- CONSIGNE ÉCRITE 1 -
Recopiez à l'identique les entrées, depuis la ligne contenant « will (96, 480). » jusqu'à la fin des entrées, ces deux limites comprises.

- EXTRAIT DU DOCUMENT -
▬▬▬
La viande, qui, de prime abord, peut ne pas sembler le plus esthétique et gracieux des thèmes artistiques, a constitué une source majeure d’inspiration pour les artistes, anciens comme modernes. Depuis les représentations de chasses qui peuplent les murs des grottes préhistoriques jusqu’aux œuvres de Soutine, Bacon et Picasso, en passant par les natures mortes de Goya et de Monet et les vues d’abattoirs ou d’étals de boucher de Carrache et de Corinth, la viande a été représentée sous de multiples aspects, prenant selon les époques des significations chaque fois singulières. D’où vient l’intérêt pictural pour cet aliment quotidien, dont l’aspect sanguinolent est parfois repoussant, et pour l’obtention duquel la mort doit être prodiguée ? Il provient, précisément, de cette diversité de significations et de symboles que concentre en soi la viande, et qui se retrouvent tout au long de sa représentation artistique. Elle peut renvoyer aussi bien à la cruauté, à une interrogation sur la mort et la violence du monde, qu’à l’exubérance, à la profusion de la nature et à la richesse sociale, à la vie elle-même, faite de chair et de sang, sans oublier l’aspect symbolique, voire religieux, qu’elle induit, central dans l’art ancien et moderne de l’Occident. La puissance expressive des morceaux de viande aux formes torturées et des animaux prêts à être dépecés, avec leurs couleurs crues, vives et contrastées, ont attiré les peintres modernes, pour qui les carcasses furent un moyen d’exprimer l’aliénation de la vie moderne.
Étonnamment, la représentation de la viande constitue souvent chez les artistes qui l’ont traitée l’un des aspects les plus intéressants de leur œuvre. Carrache, le peintre aux paysages assagis et ordonnés, aux nuées mythologiques peintes sur les voûtes du palais Farnèse, à Rome, ce père de la peinture classique au xviie siècle, produisit deux tableaux extraordinaires dépeignant des étals de bouchers regorgeant de viandes sanguinolentes, qui tranchent brutalement avec le reste de son œuvre, par la force expressive de la scène, la violence du coup de pinceau et des tons employés, rouges, bruns et noirs, d’une grande modernité. Monumentaux, avec leurs pièces de viande pendant aux crochets de l’échoppe, le cadrage serré adopté par le peintre et les garçons bouchers accomplissant leur tâche avec indifférence, ces tableaux signifient la cruauté et la violence de la vie quotidienne, loin des préoccupations éthérées de la religion du temps de Carrache.
▬▬▬
- DONNÉES FOURNIES -
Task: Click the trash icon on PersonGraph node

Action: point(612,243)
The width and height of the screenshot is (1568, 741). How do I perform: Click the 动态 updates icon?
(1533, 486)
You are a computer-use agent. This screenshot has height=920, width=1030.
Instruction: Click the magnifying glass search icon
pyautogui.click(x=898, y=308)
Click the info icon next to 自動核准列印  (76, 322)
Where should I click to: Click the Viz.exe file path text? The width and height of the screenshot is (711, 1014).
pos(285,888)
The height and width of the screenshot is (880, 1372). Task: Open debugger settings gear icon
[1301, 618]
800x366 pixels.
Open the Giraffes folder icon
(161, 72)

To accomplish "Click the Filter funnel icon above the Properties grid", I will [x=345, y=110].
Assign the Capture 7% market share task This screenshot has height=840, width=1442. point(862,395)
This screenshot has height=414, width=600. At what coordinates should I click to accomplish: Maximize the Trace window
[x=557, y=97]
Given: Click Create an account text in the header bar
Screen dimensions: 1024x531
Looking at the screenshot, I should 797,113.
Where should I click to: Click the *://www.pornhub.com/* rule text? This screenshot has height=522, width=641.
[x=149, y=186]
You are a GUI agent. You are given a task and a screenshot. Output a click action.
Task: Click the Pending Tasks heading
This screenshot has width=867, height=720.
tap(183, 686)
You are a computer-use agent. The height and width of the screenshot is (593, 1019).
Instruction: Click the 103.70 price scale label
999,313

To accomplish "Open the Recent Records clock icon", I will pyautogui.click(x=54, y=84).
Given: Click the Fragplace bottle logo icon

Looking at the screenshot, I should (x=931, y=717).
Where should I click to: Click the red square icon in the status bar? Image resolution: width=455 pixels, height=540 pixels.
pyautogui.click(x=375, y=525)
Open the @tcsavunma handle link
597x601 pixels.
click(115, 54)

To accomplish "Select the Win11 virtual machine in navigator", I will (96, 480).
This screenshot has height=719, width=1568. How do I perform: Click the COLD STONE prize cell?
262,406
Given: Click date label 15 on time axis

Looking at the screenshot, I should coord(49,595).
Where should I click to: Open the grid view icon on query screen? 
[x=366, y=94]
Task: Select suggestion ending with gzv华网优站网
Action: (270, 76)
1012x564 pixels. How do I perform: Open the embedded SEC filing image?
▬▬▬
- CONSIGNE ÉCRITE 2 -
D'après l'extrait sur la viande dans l'art, sur les voûtes de quel palais Carrache a-t-il peint des nuées mythologiques ?

- RÉPONSE PROPOSÉE 1 -
To accomplish "Select the Win11 virtual machine in navigator", I will (96, 480).
This screenshot has height=719, width=1568. How do I perform: Click the COLD STONE prize cell?
262,406
Given: Click date label 15 on time axis

Looking at the screenshot, I should coord(49,595).
Where should I click to: Open the grid view icon on query screen? 
[x=366, y=94]
Task: Select suggestion ending with gzv华网优站网
Action: (270, 76)
1012x564 pixels. How do I perform: Open the embedded SEC filing image?

- RÉPONSE PROPOSÉE 2 -
Sur les voûtes du palais Farnèse, à Rome.